EXERCISE MATERIAL
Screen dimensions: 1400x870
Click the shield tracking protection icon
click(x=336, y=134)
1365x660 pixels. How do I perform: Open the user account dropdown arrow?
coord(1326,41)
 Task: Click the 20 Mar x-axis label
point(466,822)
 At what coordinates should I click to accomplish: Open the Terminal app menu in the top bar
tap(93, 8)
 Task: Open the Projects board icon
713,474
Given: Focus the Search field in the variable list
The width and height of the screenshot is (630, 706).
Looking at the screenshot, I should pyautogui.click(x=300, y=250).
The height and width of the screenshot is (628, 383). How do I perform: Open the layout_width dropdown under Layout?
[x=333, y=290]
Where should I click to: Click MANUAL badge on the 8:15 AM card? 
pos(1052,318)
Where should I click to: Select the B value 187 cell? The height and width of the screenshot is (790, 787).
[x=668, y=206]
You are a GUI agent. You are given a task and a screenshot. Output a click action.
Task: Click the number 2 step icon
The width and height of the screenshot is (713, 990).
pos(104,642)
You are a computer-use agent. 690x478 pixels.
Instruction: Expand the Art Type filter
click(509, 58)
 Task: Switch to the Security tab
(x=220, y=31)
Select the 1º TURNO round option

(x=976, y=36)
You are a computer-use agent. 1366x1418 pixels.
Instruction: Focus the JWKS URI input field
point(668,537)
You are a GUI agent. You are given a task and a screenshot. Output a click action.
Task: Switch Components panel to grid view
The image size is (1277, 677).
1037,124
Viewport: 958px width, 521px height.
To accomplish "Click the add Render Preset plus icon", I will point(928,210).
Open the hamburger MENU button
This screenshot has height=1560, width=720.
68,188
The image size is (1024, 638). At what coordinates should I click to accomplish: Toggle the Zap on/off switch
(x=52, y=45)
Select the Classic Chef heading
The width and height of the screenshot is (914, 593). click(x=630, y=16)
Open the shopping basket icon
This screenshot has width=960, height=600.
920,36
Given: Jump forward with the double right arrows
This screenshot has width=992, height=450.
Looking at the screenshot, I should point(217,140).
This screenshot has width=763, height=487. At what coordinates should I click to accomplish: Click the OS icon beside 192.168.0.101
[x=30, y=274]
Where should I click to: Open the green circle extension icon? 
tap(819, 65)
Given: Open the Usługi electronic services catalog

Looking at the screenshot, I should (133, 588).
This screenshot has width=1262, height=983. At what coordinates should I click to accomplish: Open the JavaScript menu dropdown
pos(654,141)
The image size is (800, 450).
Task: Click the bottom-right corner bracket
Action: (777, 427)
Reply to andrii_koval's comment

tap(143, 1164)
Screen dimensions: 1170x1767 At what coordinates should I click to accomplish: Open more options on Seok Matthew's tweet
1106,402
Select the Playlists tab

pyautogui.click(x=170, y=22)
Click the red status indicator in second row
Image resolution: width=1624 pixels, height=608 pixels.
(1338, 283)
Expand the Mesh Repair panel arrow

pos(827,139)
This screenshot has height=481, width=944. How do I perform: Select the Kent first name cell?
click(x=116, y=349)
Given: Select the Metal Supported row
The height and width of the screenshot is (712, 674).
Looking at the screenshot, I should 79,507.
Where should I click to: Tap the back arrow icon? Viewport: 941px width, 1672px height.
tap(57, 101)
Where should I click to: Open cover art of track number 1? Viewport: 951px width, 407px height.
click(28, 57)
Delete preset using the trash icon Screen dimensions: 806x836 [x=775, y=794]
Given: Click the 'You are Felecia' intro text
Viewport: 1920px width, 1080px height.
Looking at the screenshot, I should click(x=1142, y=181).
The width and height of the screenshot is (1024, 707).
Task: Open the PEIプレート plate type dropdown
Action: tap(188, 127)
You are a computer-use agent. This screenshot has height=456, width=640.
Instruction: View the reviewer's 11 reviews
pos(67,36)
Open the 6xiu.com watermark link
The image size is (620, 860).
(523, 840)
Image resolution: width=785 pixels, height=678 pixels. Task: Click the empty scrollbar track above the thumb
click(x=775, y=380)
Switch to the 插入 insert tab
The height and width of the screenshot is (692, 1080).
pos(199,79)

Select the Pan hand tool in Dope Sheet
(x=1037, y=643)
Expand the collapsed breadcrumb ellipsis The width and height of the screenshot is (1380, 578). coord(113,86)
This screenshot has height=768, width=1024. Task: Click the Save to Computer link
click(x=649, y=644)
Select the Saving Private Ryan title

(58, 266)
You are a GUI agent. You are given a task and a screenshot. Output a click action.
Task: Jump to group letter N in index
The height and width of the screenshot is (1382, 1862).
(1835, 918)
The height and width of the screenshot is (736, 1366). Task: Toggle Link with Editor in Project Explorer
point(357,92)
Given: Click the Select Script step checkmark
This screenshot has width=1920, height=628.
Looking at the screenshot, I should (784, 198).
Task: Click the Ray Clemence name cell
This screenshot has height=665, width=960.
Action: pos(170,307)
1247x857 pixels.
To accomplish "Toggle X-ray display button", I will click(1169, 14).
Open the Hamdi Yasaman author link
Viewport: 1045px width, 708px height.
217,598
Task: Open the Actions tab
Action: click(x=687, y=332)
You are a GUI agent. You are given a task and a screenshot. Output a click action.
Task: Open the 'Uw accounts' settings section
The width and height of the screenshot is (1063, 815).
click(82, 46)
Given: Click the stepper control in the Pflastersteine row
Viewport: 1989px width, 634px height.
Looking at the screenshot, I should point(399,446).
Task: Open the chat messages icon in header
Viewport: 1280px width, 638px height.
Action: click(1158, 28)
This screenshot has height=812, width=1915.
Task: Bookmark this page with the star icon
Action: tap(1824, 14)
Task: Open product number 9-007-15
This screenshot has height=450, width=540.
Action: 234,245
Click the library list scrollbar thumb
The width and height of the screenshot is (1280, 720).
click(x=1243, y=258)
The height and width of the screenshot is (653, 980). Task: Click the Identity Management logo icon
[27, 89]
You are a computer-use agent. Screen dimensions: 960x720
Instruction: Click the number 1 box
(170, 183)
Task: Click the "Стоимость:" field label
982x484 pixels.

YOUR GOAL
Retype all of the listing exactly, leaving out no line.

TASK SOLUTION
Screen dimensions: 1400x870
Click the shield tracking protection icon
click(x=336, y=134)
1365x660 pixels. How do I perform: Open the user account dropdown arrow?
coord(1326,41)
 Task: Click the 20 Mar x-axis label
point(466,822)
 At what coordinates should I click to accomplish: Open the Terminal app menu in the top bar
tap(93, 8)
 Task: Open the Projects board icon
713,474
Given: Focus the Search field in the variable list
The width and height of the screenshot is (630, 706).
Looking at the screenshot, I should pyautogui.click(x=300, y=250).
The height and width of the screenshot is (628, 383). How do I perform: Open the layout_width dropdown under Layout?
[x=333, y=290]
Where should I click to: Click MANUAL badge on the 8:15 AM card? 
pos(1052,318)
Where should I click to: Select the B value 187 cell? The height and width of the screenshot is (790, 787).
[x=668, y=206]
You are a GUI agent. You are given a task and a screenshot. Output a click action.
Task: Click the number 2 step icon
The width and height of the screenshot is (713, 990).
pos(104,642)
You are a computer-use agent. 690x478 pixels.
Instruction: Expand the Art Type filter
click(509, 58)
 Task: Switch to the Security tab
(x=220, y=31)
Select the 1º TURNO round option

(x=976, y=36)
You are a computer-use agent. 1366x1418 pixels.
Instruction: Focus the JWKS URI input field
point(668,537)
You are a GUI agent. You are given a task and a screenshot. Output a click action.
Task: Switch Components panel to grid view
The image size is (1277, 677).
1037,124
Viewport: 958px width, 521px height.
To accomplish "Click the add Render Preset plus icon", I will point(928,210).
Open the hamburger MENU button
This screenshot has height=1560, width=720.
68,188
The image size is (1024, 638). At what coordinates should I click to accomplish: Toggle the Zap on/off switch
(x=52, y=45)
Select the Classic Chef heading
The width and height of the screenshot is (914, 593). click(x=630, y=16)
Open the shopping basket icon
This screenshot has width=960, height=600.
920,36
Given: Jump forward with the double right arrows
This screenshot has width=992, height=450.
Looking at the screenshot, I should point(217,140).
This screenshot has width=763, height=487. At what coordinates should I click to accomplish: Click the OS icon beside 192.168.0.101
[x=30, y=274]
Where should I click to: Open the green circle extension icon? 
tap(819, 65)
Given: Open the Usługi electronic services catalog

Looking at the screenshot, I should (133, 588).
This screenshot has width=1262, height=983. At what coordinates should I click to accomplish: Open the JavaScript menu dropdown
pos(654,141)
The image size is (800, 450).
Task: Click the bottom-right corner bracket
Action: (777, 427)
Reply to andrii_koval's comment

tap(143, 1164)
Screen dimensions: 1170x1767 At what coordinates should I click to accomplish: Open more options on Seok Matthew's tweet
1106,402
Select the Playlists tab

pyautogui.click(x=170, y=22)
Click the red status indicator in second row
Image resolution: width=1624 pixels, height=608 pixels.
(1338, 283)
Expand the Mesh Repair panel arrow

pos(827,139)
This screenshot has height=481, width=944. How do I perform: Select the Kent first name cell?
click(x=116, y=349)
Given: Select the Metal Supported row
The height and width of the screenshot is (712, 674).
Looking at the screenshot, I should 79,507.
Where should I click to: Tap the back arrow icon? Viewport: 941px width, 1672px height.
tap(57, 101)
Where should I click to: Open cover art of track number 1? Viewport: 951px width, 407px height.
click(28, 57)
Delete preset using the trash icon Screen dimensions: 806x836 [x=775, y=794]
Given: Click the 'You are Felecia' intro text
Viewport: 1920px width, 1080px height.
Looking at the screenshot, I should click(x=1142, y=181).
The width and height of the screenshot is (1024, 707).
Task: Open the PEIプレート plate type dropdown
Action: tap(188, 127)
You are a computer-use agent. This screenshot has height=456, width=640.
Instruction: View the reviewer's 11 reviews
pos(67,36)
Open the 6xiu.com watermark link
The image size is (620, 860).
(523, 840)
Image resolution: width=785 pixels, height=678 pixels. Task: Click the empty scrollbar track above the thumb
click(x=775, y=380)
Switch to the 插入 insert tab
The height and width of the screenshot is (692, 1080).
pos(199,79)

Select the Pan hand tool in Dope Sheet
(x=1037, y=643)
Expand the collapsed breadcrumb ellipsis The width and height of the screenshot is (1380, 578). coord(113,86)
This screenshot has height=768, width=1024. Task: Click the Save to Computer link
click(x=649, y=644)
Select the Saving Private Ryan title

(58, 266)
You are a GUI agent. You are given a task and a screenshot. Output a click action.
Task: Jump to group letter N in index
The height and width of the screenshot is (1382, 1862).
(1835, 918)
The height and width of the screenshot is (736, 1366). Task: Toggle Link with Editor in Project Explorer
point(357,92)
Given: Click the Select Script step checkmark
This screenshot has width=1920, height=628.
Looking at the screenshot, I should (784, 198).
Task: Click the Ray Clemence name cell
This screenshot has height=665, width=960.
Action: pos(170,307)
1247x857 pixels.
To accomplish "Toggle X-ray display button", I will click(1169, 14).
Open the Hamdi Yasaman author link
Viewport: 1045px width, 708px height.
217,598
Task: Open the Actions tab
Action: click(x=687, y=332)
You are a GUI agent. You are given a task and a screenshot. Output a click action.
Task: Open the 'Uw accounts' settings section
The width and height of the screenshot is (1063, 815).
click(82, 46)
Given: Click the stepper control in the Pflastersteine row
Viewport: 1989px width, 634px height.
Looking at the screenshot, I should point(399,446).
Task: Open the chat messages icon in header
Viewport: 1280px width, 638px height.
Action: click(1158, 28)
This screenshot has height=812, width=1915.
Task: Bookmark this page with the star icon
Action: tap(1824, 14)
Task: Open product number 9-007-15
This screenshot has height=450, width=540.
Action: 234,245
Click the library list scrollbar thumb
The width and height of the screenshot is (1280, 720).
click(x=1243, y=258)
The height and width of the screenshot is (653, 980). Task: Click the Identity Management logo icon
[27, 89]
You are a computer-use agent. Screen dimensions: 960x720
Instruction: Click the number 1 box
(170, 183)
Task: Click the "Стоимость:" field label
982x484 pixels.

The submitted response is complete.